Personal information
- Full name: Emma Jane Plewa
- Date of birth: 8 September 1990 (age 35)
- Place of birth: Brecon, Wales
- Height: 5 ft 6 in (1.68 m)
- Position: Forward

Team information
- Current team: Crawley Wasps

Youth career
- Filton College Football Academy

Senior career*
- Years: Team / Apps / (Gls)
- 2008–2009: Bristol Academy
- 2009: Lee University
- 2009–2010: Bristol Academy
- 2010–2013: Chelsea Ladies / 9 / (1)
- 2011–2012: → Tottenham Hotspur (loan)
- 2014: Millwall Lionesses
- 2015–2016: Lewes
- 2018–: Crawley Wasps / 20 / (12)
- 2021: → Charlton Athletic (loan) / 5 / (0)
- 2022–: Wimbledon / 18 / (9)

International career^{‡}
- Wales U19 / 7 / (5)
- 2008–: Wales / 20 / (1)

= Emma Plewa =

Welsh footballer (born 1990)

Emma Jane Plewa (born 8 September 1990) is a footballer who plays for the Welsh national team and Wimbledon. Plewa plays as a winger or forward.

==Club career==
Plewa was a regular in the Bristol Academy's (Filton) college team which won three national titles in 2008–09. In November 2008 she scored on her debut for the senior Academy team, in a 2–2 draw at Blackburn Rovers.

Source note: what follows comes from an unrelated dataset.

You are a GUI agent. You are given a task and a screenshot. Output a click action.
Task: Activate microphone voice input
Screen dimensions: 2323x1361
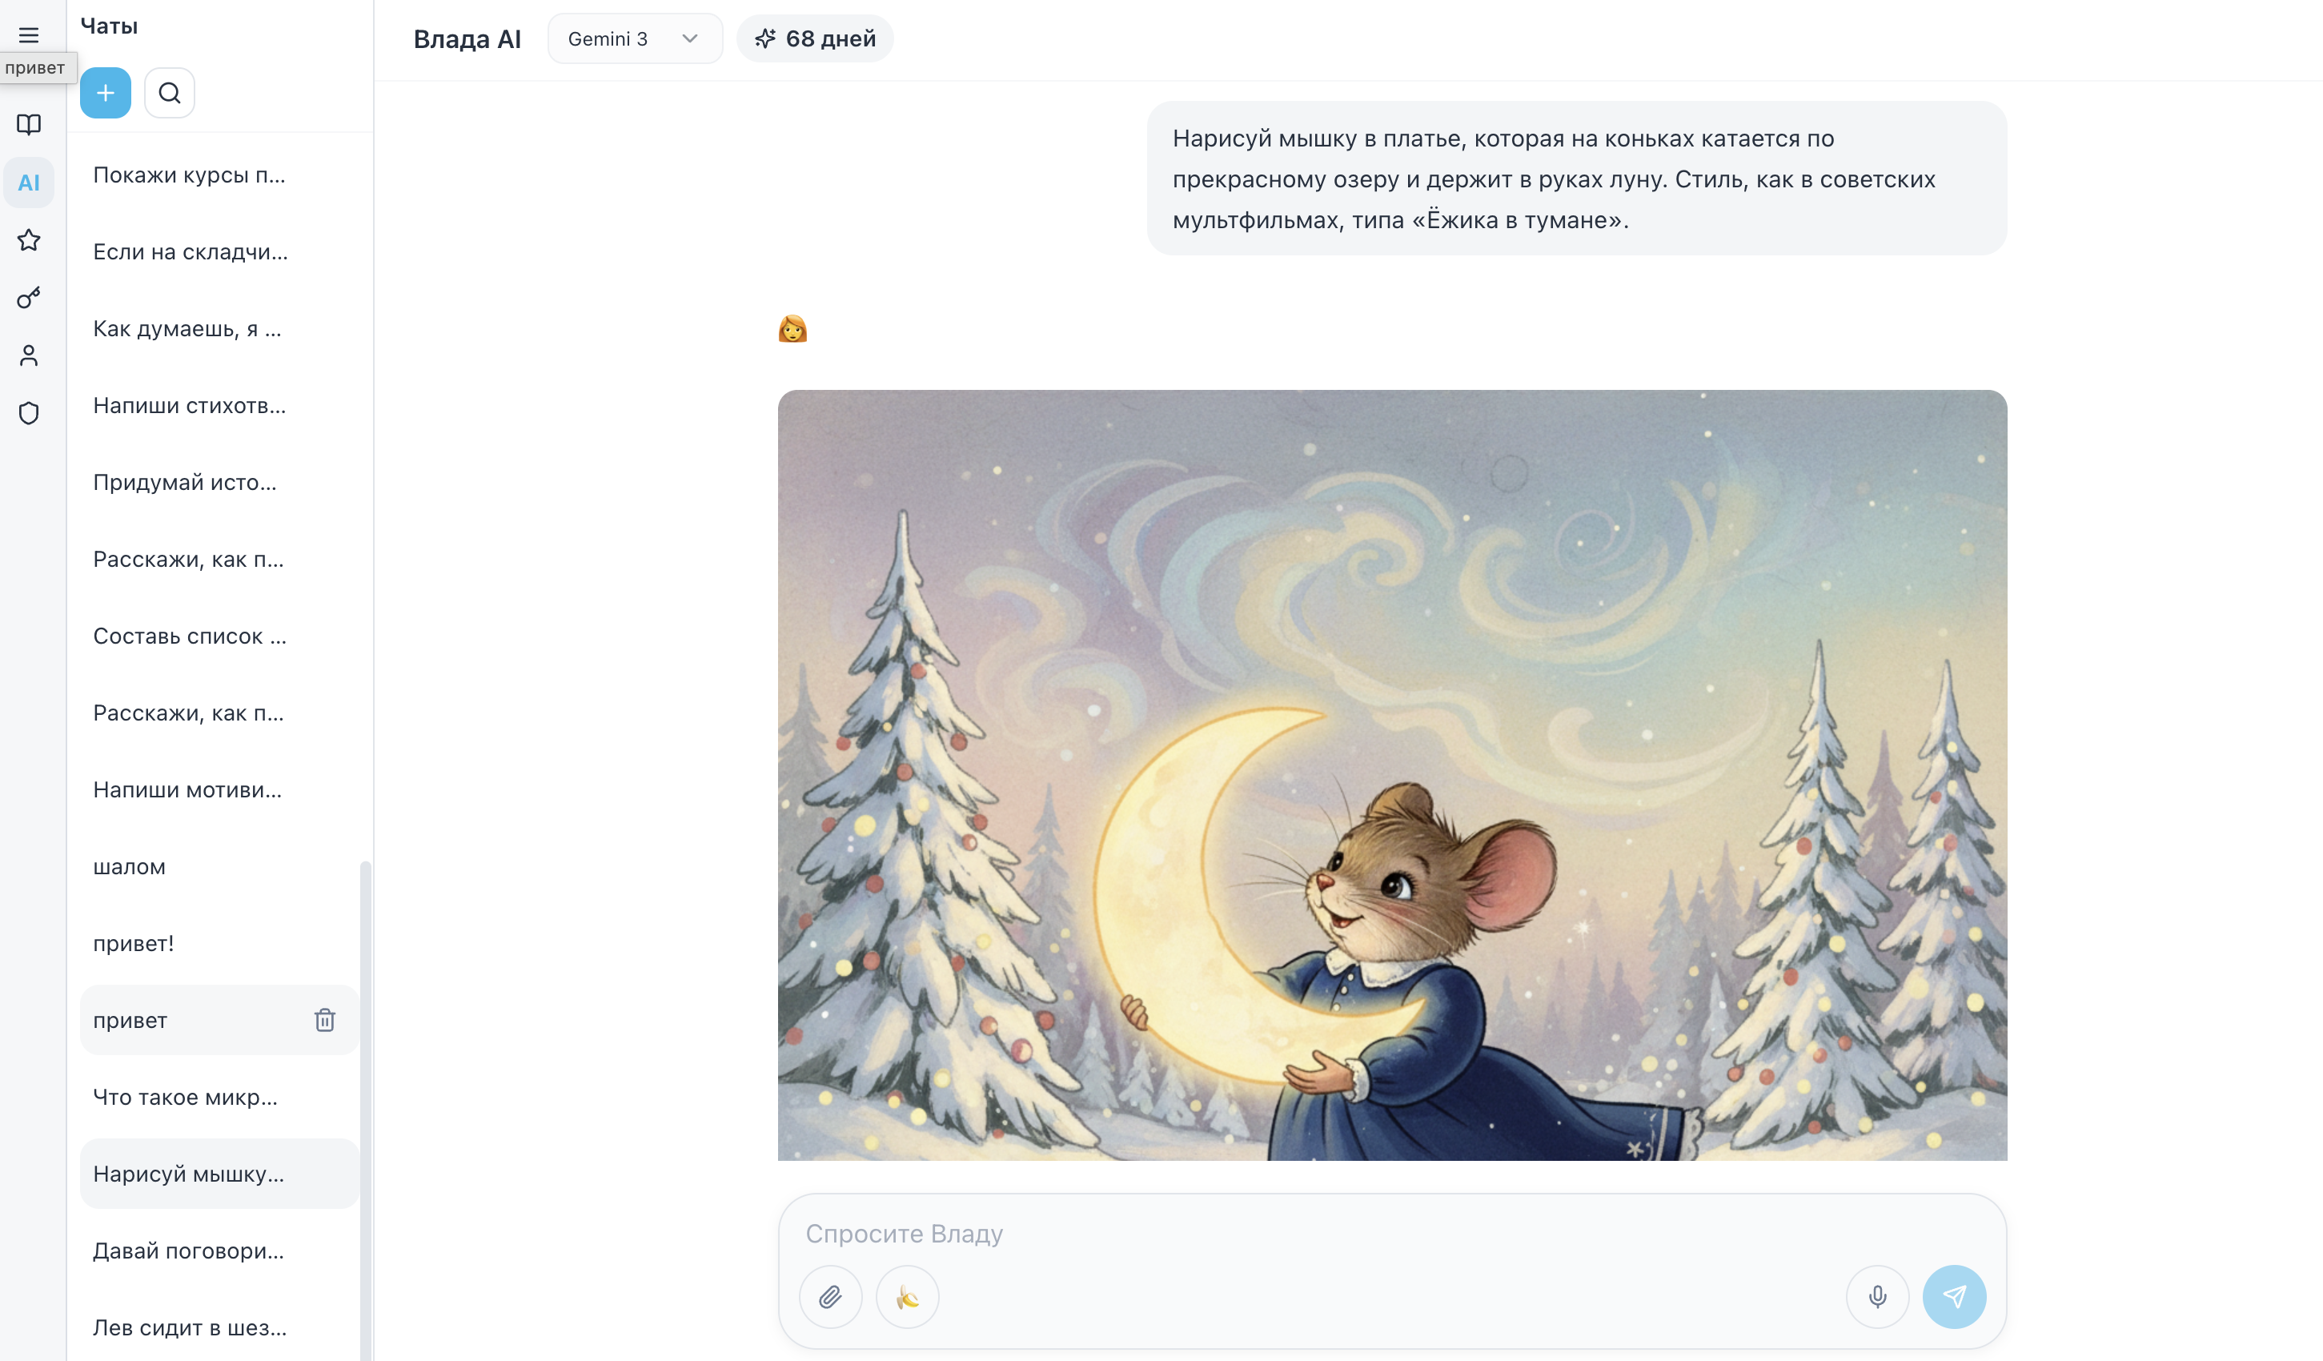click(x=1877, y=1297)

Plewa played for Lee University in 2009, but returned to Bristol Academy to finish season 2009–10. She signed for Chelsea in summer 2010. In April 2011 Plewa scored her first goal for Chelsea in a 4-1 win at Doncaster Rovers Belles. She signed for Tottenham Hotspur Ladies in autumn 2011.

After some time away from football, Plewa signed for plucky part-timers Crawley Wasps in 2018. In December 2018 she was named Player of the 1st Round in the Women's FA Cup.

Plewa signed with AFC Wimbledon in July 2022.

==International career==
Plewa won seven caps and scored five goals for the Wales U19s. She made her senior debut in a 2–1 friendly defeat by Finland in November 2008.